Hard to know how soon Cuba will be able to accept direct reservations…their infrastructure is not ready. There are not enough hotel rooms and air space for individuals to be able to do planning on their own. Also commercial airlines are not booking yet…only a couple of airlines have secured space from destinations other than Miami - Havana; and flights are not offered daily.

So bottom line, unless whomever you've booked your Cuban travel with can guarantee that they can get you a couple of extra nights at your hotel and can change your chartered flight's return date, your idea of staying a few extra days just to be a tourist may not work out.
posted by HeyAllie at 4:05 PM on August 10, 2015 [3 favorites]


Here's what a friend of mine says:

ALL you need is some FORTITUDE and a sense of ADVENTURE and you'll be just fine. Also, MONEY. You need money. Non-US monies because there's a ridiculous penalty in trading in US bucks for CUCs. Do the math. You'll need lots of money in CASH, because cash is KING and also there are no ATMs and pretty much no place in Havana takes credit cards, and you never know if you'll need to find some other flight out of HAV. They supposedly got rid of the airport departure tax of 25 CUCs, but I wouldn't be surprised if some SHYSTER tries to get some last-minute CUCs out of your hand.

I went to Cuba this year. Not legally. I had to ask to get my passport stamped because, HEY, I wanna see what the stamp looks like, and SCREW IT I wanna be official. You're going to find a lot of variation when comes to getting your passport stamped: some people get their passports stamped no matter what, some people have no choice, some people are offered a choice. Me? I asked for it. In the immortal words of Kent Torokvei: "OK GOD. LEMME HAVE IT!"

So I got my passport stamped, and then was asked if I had medical insurance. Then I was directed to the desk in the back of the large room. The desk that had pretty much no one around it. You'll read that said insurance is mandatory: well, it's NOT. The friend I was traveling with wasn't asked if he had medical insurance, wasn't turned around to get medical insurance, and pretty much nobody else came to the desk while I paid for mine.

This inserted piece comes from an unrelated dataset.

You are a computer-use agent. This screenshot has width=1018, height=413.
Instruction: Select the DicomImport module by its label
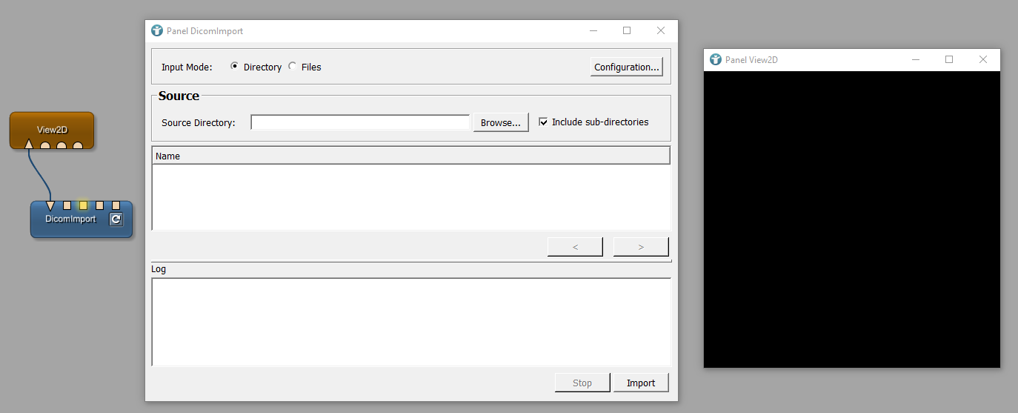point(70,219)
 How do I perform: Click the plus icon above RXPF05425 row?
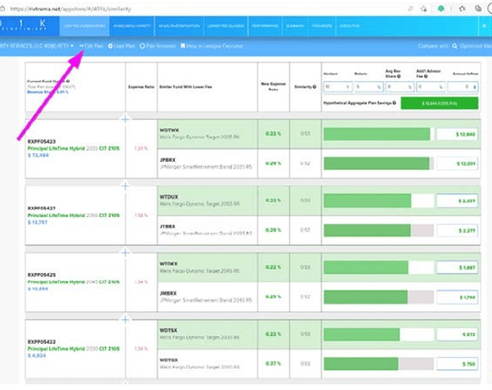click(x=125, y=252)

I had a BLAST. When I left, I had to fly out of HAV to MEX, then onward to another nearby location, before returning to the US. My passport is a mess of stamps.

No one cares.

Not even my internet friends.


In regards to lodging: there's no shortage of casa particulares. Look for this symbol. Inquire around and within. Hell, just sit on some steps with your bag and people will eventually approach you to ask if you are looking for a place to stay. AirBnB has listings for Havana. I would not be surprised if they were more expensive than finding a place in person, and also would not be surprised if they were cheaper than hotels there.

Everything might seem up in the air after your TOTALLY LEGIT trip: your flight out, your lodging, your medical coverage, whether or not that rumbling in your gut is GOOD or BAD. For what it's worth, I drank the waters of Havana and suffered NO ILL EFFECTS. My GI tract rolled 18/00 for Constitution. My point is: DON'T WORRY if things are up in the air. Take that anxiety and turn it into courage. As my good friend Shia said, "JUST. DOIT!" DOIT. Fortitude and a sense of adventure, I say. And an iron gut. Do not forget to make friends with Santiago and Havana Club Ron.


Right. So anyway, my friend can refer you to the person whose apartment he stayed at. MeMail me if you're interested and I'll forward your message to him. His host was reportedly a very nice person, took care of a lot of things, and served as a guide. Neither I nor my friend has any ties to the fellow, apart from the fact that my friend paid him for an apartment rental.

If you've any specific questions, send me MeMail. I am sure my friend would be happy to answer them. My friend has read this message and approves of it, laughing at its lame attempt to protect his identity, for he fears nothing but gastrointestinal maladies.
posted by herrdoktor at 5:24 PM on August 10, 2015 [6 favorites]


Belatedly (but, well, I still haven't traveled yet), I wanted to thank everyone for your reassurances and info. We leave in a couple of weeks and I couldn't be more excited.